24 mar 2015

Bajo la estatua de Pushkin, en la plaza de las Artes de San Petersburgo

En la plaza de las Artes de San Petersburgo, presidida por la estatua en bronce del escritor Aleksandr Pushkin, ante el actual Museo Ruso, me pareció observar que las jóvenes madres rusas empujan los cochecitos de los bebés como un trofeo, sobre todo cuando el cielo abandona el filtro de ópalo ahumado y aparece un rayo de sol, fuera de los momentos de grandes nevadas. Entonces las madres coinciden en los cuatro bancos colocados bajo la estatua de Pushkin con los estudiantes enamorados y algunos paseantes ociosos como yo. Esa paz urbana no es frecuente en una gran ciudad marcada por tragedias y recuperaciones. La atmósfera calma de la plaza de las Artes petersburguesa tal vez sea el último legado del venerado escritor Pushkin, padre de la literatura rusa moderna y romántico héroe nacional. Son títulos merecidos, como puede apreciarse leyendo a la sombra amable de la estatua cualquier asequible traducción de sus Narraciones completas. Tanto Pushkin como Dostoievski nacieron en Moscú, pero vivieron en San Petersburgo y aquí escribieron sus obras cumbre. También una parte de Ana Karenina de Tolstoi transcurre en esta ciudad, igual que determinadas narraciones de Gógol (La
Perspectiva Nevski), en los mismos barrios donde residieron Ana Akhmatova, Maiakosvi y Nabokov.

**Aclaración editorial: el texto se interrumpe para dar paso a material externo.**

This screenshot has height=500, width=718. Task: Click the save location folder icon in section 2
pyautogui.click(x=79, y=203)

Al llegar Vladimir Putin de primer teniente de alcalde de San Petersburgo a presidente de Rusia, aprovechó el tricentenario de la fundación de la su ciudad natal en 2003 para facilitar unas inversiones de rehabilitación urbana largamente esperadas, urgentes, básicas. El dinero puso al día las grisuras soviéticas y la corrosión del paso del tiempo, una vez abandonado el nombre de Leningrado y recuperada la santidad histórica. Se celebró asimismo una concurrida edición especial de las Noches Blancas del mes de junio, cuando el sol no se pone del todo y el fenómeno de lívida claridad nocturna equivale a fiesta multitudinaria en la calle. 

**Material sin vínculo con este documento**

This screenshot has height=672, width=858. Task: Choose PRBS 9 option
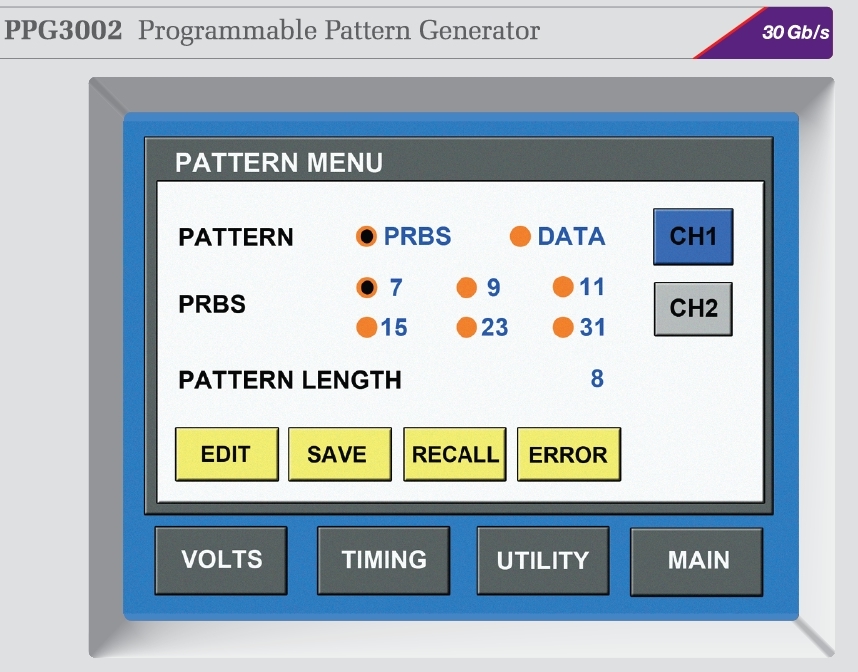click(x=466, y=288)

La hormigueante avenida que lleva el nombre de Perspectiva Nevski lo lleva con toda propiedad. Su efecto óptico desemboca en la elegancia aérea de la Aguja Dorada, el emblema fulgente de esta ciudad portuaria, la filiforme cúpula del Almirantazgo revestida con panes de láminas de oro. El jovial reflejo de la flecha pugna la mayor parte de días contra un cielo de plafón bajo, adormecido, circunspecto. Me entretuve en contemplar, sentado en otros bancos públicos, el diámetro espectacular de las gorras de plato de los oficiales que salen del edificio del Almirantazgo. 
Como casi todos los demás edificios históricos de la ciudad, este también se asoma a la grandiosidad del río Neva, en cuyo delta el zar Pedro el Grande decidió construir de cero su capital abierta al mar, a las innovaciones, al mundo exterior. El puente de la Strelska facilita una panorámica imborrable sobre el resultado de aquel esfuerzo megalómano y sobre el Palacio de Invierno, con su larguísima fachada versallesca estucada en color azul turquesa por la moda barroca. 

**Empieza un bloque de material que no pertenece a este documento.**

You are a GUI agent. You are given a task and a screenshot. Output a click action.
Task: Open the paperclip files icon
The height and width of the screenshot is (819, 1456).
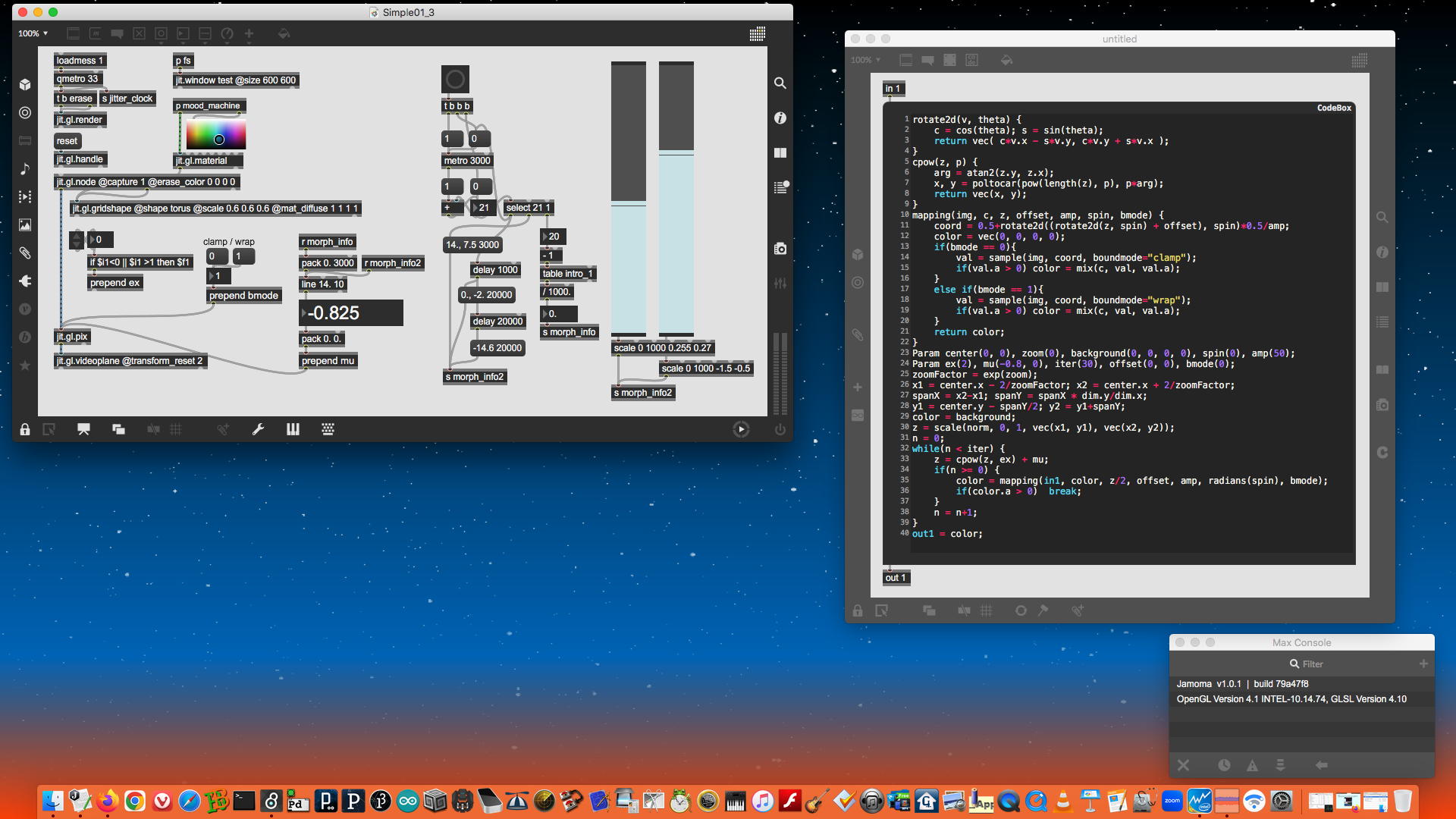point(25,253)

El museo del Hermitage siempre ha ocupado una parte del Palacio de Invierno, el edificio que asaltaron los soviets en armas para derribar al gobierno burguès y abrir paso a la nueva era. Hoy el Hermitage se ofrece en franquicia y ha abierto una sucursal en Amsterdam, que posiblemente no será la última. 
Una de las colecciones más famosas del mundo puede envanecerse de presentar la bagatela de 40 Picassos y 30 Matisses, entre otras obras maestras. Los ventanales del museo proyectan la mirada hacia la majestad barroca de la plaza del Palacio (popularizada por el film Goldeneye, de James Bond), una explanada generalmente desnuda, por la desproporción entre su magnitud y los puntos infinitesimales de los transeúntes, salvo los días de grandes desfiles oficiales. 
Los actuales hombres de negocios actúan en los salones del legendario Hotel Europa, recién restaurado con lujo, si no se prefiere desviar la mirada desde sus balcones hacia la adyacente plaza de las Artes, aquel pequeño oasis de paz urbana presidido por la estatua de Pushkin, donde las jóvenes madres empujan los cochecitos de sus niños como un trofeo.